Beyond the open back door of the arena (gate across) I could see several Lipizzaner mares grazing with the mountains behind them.  Had I just been transported to the Austrian Alps?

Connemara mare, related to the stallion, ridden by same rider on POA.  Cute mare.  AH was surprised tat she was all Connemara because she was fairly tall.  This rider has a nice seat.  Young girl, with good basics.  She didn't understand half pass so AH did a great job of explaining how to achieve it.  They did it at the walk, then moved to the shoulder in across the diagonal so she could feel the appropriate bend. Once in the trot they were able to achieve some reasonably good half pass.  She too was reprimanded for reaction time not quite quick enough.  At the canter in a circle around AH he laid out the tempo with his whip.  The "playing" with the reins needs to be timed correctly so AH talked her through it.  telling her when to play big or small and when to stop, all the while tapping out  the tempo.

At the end of the day Beth and I went into town and had a late lunch before heading back to the inn so she could collect her belongings and make the long drive home.  I was glad that she felt the long trip was worthwhile.  After she left I showered and headed out to the porch for a glass of wine and to do some writing.  One of the owner's friends was there so she sat out as well.  We were joined a short time later by another Beth who was also staying at the inn.  She had dropped off her horse at Waltzing Horse Farm.  Beth was lucky enough to secure a spot in the clinic for the next three days.  It started to rain so we had the gentle humming of rain on the porch roof, wine, and four women talking horses and life.  The beauty and peacefulness of my surroundings and pleasant conversation made me realize just how much I had needed to decompress!  I plan on going back to The Shamrock and Thistle in October for a couple days to write and enjoy the fall foliage.

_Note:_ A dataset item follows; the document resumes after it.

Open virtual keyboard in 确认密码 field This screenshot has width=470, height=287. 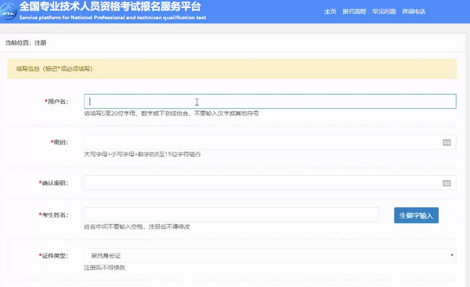tap(447, 183)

August 2nd: When I returned home I planned to implement what I had learned.  One thing I noticed immediately was that I had become a little sloppy about transitions when Nikki was being lunged.  When I ask for walk from trot it was taking Nikki maybe 3 or 4 strides to actually complete the transition...YIKES!  We worked on that immediately.  I extended my usual lunging time to work on this.  We had a definite improvement by the end of the first session.  So today the transitions were much sharper on the lunge.  Riding I have been thinking a lot about "over driving" trying to be sure that I am not.  I feel like I only do that occasionally, but I did catch myself a couple of times.  I have always been taught to expect sharpness off the aids.
 Before I left for the clinic I had given my fabulous blanket lady a more open mesh fly sheet for Suki.  This type of sheet would keep Suki cooler but I was concerned that the openness of the mesh would offer too much sun exposure to the skin on her back.  Sewing a piece of fabric to that area across the top should solve that problem so I traced out the area in need and Donna selected an appropriate breathable fabric.  She decided to use linen which would be soft against the skin and breathable enough to keep sweating.  Friday night I put it on Suki for the first time.  I thought it seemed a little large, but Suki is very good with her clothing so I was not overly concerned.

August 3rd:  Arriving at the barn at 7:30 AM I drove down the driveway.  The girls were happily grazing.  But wait.....something was wrong!
 Yep.  Suki was naked!!  I brought her and Nikki in then went back into the field in the drizzle to retrieve the sheet.
Upon close inspection the leg straps were still clipped and surcingle fastened.  Suki had somehow unbuckled the chest buckle (which I always completely close) and wiggled out of the sheet.  I am certain that she had several rolls after that!  The graft area looked fine with the exeption of one small rub, so all is fine!  Fortunately the day was over cast so the skin was not exposed to direct sunlightT  Clever girl!


  1. If a horse can...the horse will. What a gal she is.

    1. Yes indeed! She has never done anything like that before so it caught me by surprise. Suki provides plenty of smiles, that's for sure!